The manual, which is studied by most Iowans prior to getting that first license, now includes details on crop-obstructed views at rural intersections as well as how loose gravel can affect stopping distances and the driver's ability to control a vehicle.
The DOT added the information following a suggestion from a group of seventh graders, the West Branch Lifesavers, who are working to raise awareness in response to deadly crashes on rural roads in their area in the last few years.
While no fatalities were reported in 2004 on farm/residential drives or rural intersections because of obstructed views by trees or crops, 17 major injuries and 25 minor injuries were reported in a total of 63 crashes that had property damage totaling $594,236.
Last year was an especially good year on Iowa's rural roads. The state normally sees approximately three fatalities each year because of sight obstructions on rural gravel intersections and driveways.
Most rural intersections and rail crossings in rural areas are not marked with stop or yield signs.
"These intersections should always be approached with caution," said DOT safety engineer Tom Welch, "especially when the view is obstructed by crops or trees."
Welch said motorists should treat these intersections as if they had stop or yield signs posted and not enter the intersection until they are absolutely certain no vehicles are coming from the side roads or rails, and then proceed with caution.
Wet weather might make it more difficult to tell if a motor vehicle is approaching on a side road. The moisture on the gravel roadways can hold down the dust that is usually generated by oncoming vehicles.
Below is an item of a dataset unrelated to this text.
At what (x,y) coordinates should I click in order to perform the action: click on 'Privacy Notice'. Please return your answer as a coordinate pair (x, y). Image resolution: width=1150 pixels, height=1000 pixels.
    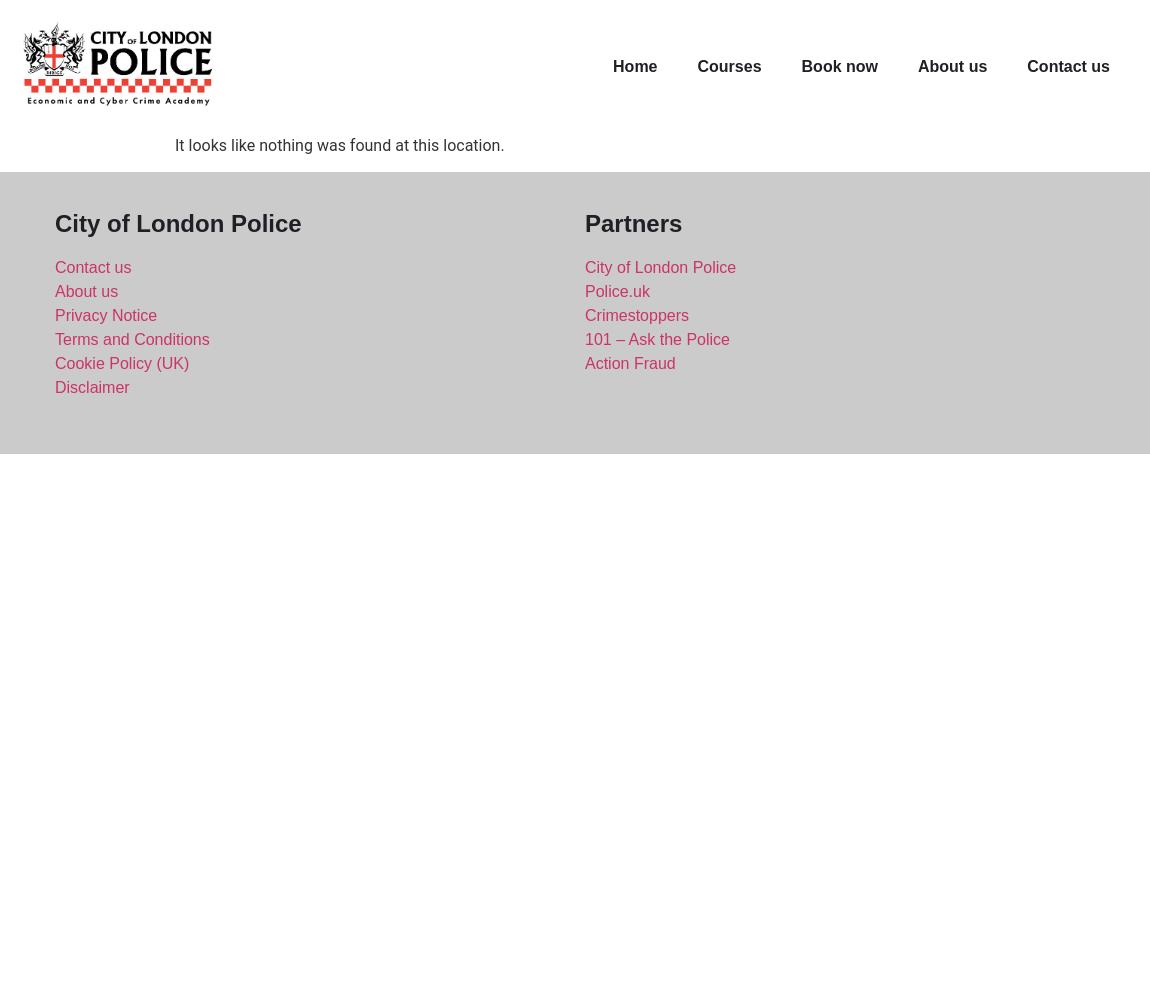
    Looking at the image, I should click on (105, 313).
Loose gravel can also make controlling vehicles very difficult in sudden stops.
"The simple rules of keeping your speed down and exercising additional caution in areas of limited visibility are critical to safe driving in the country," added Welch.
Trains can be very difficult to spot when tall corn limits the view at a rural crossing.
Peggy Baer, director of the DOT's Office of Rail Transportation said, "Although trains are considerably taller than most crops, it still becomes difficult to see them approaching at an uncontrolled intersection where the view is obstructed."